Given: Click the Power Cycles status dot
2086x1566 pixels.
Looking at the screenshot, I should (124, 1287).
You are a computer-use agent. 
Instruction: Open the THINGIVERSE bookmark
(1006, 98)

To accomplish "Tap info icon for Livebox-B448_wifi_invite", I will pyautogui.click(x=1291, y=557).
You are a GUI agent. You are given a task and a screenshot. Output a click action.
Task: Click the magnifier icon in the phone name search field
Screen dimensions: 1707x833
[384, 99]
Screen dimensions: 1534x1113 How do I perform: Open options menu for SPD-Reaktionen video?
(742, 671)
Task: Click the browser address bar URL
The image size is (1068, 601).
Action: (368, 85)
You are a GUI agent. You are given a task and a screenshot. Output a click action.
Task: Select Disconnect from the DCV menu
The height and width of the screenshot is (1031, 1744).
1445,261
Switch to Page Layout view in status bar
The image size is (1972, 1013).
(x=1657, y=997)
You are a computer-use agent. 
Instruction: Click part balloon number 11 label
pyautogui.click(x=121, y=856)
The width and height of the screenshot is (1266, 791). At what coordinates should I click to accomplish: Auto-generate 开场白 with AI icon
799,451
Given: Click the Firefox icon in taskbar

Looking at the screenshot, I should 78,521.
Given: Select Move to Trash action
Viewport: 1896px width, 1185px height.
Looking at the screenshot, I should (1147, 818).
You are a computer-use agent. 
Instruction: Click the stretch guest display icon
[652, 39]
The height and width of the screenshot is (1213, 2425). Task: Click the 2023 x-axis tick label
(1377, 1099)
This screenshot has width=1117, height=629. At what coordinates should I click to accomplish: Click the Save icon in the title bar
________________________
_WHAT THE TASK ASKS_:
Each record above has to be set down again, word for word.

_SOLUTION FOR THIS EXERCISE_:
Given: Click the Power Cycles status dot
2086x1566 pixels.
Looking at the screenshot, I should (124, 1287).
You are a computer-use agent. 
Instruction: Open the THINGIVERSE bookmark
(1006, 98)

To accomplish "Tap info icon for Livebox-B448_wifi_invite", I will pyautogui.click(x=1291, y=557).
You are a GUI agent. You are given a task and a screenshot. Output a click action.
Task: Click the magnifier icon in the phone name search field
Screen dimensions: 1707x833
[384, 99]
Screen dimensions: 1534x1113 How do I perform: Open options menu for SPD-Reaktionen video?
(742, 671)
Task: Click the browser address bar URL
The image size is (1068, 601).
Action: (368, 85)
You are a GUI agent. You are given a task and a screenshot. Output a click action.
Task: Select Disconnect from the DCV menu
The height and width of the screenshot is (1031, 1744).
1445,261
Switch to Page Layout view in status bar
The image size is (1972, 1013).
(x=1657, y=997)
You are a computer-use agent. 
Instruction: Click part balloon number 11 label
pyautogui.click(x=121, y=856)
The width and height of the screenshot is (1266, 791). At what coordinates should I click to accomplish: Auto-generate 开场白 with AI icon
799,451
Given: Click the Firefox icon in taskbar

Looking at the screenshot, I should 78,521.
Given: Select Move to Trash action
Viewport: 1896px width, 1185px height.
Looking at the screenshot, I should (1147, 818).
You are a computer-use agent. 
Instruction: Click the stretch guest display icon
[652, 39]
The height and width of the screenshot is (1213, 2425). Task: Click the 2023 x-axis tick label
(1377, 1099)
This screenshot has width=1117, height=629. At what coordinates should I click to accomplish: Click the Save icon in the title bar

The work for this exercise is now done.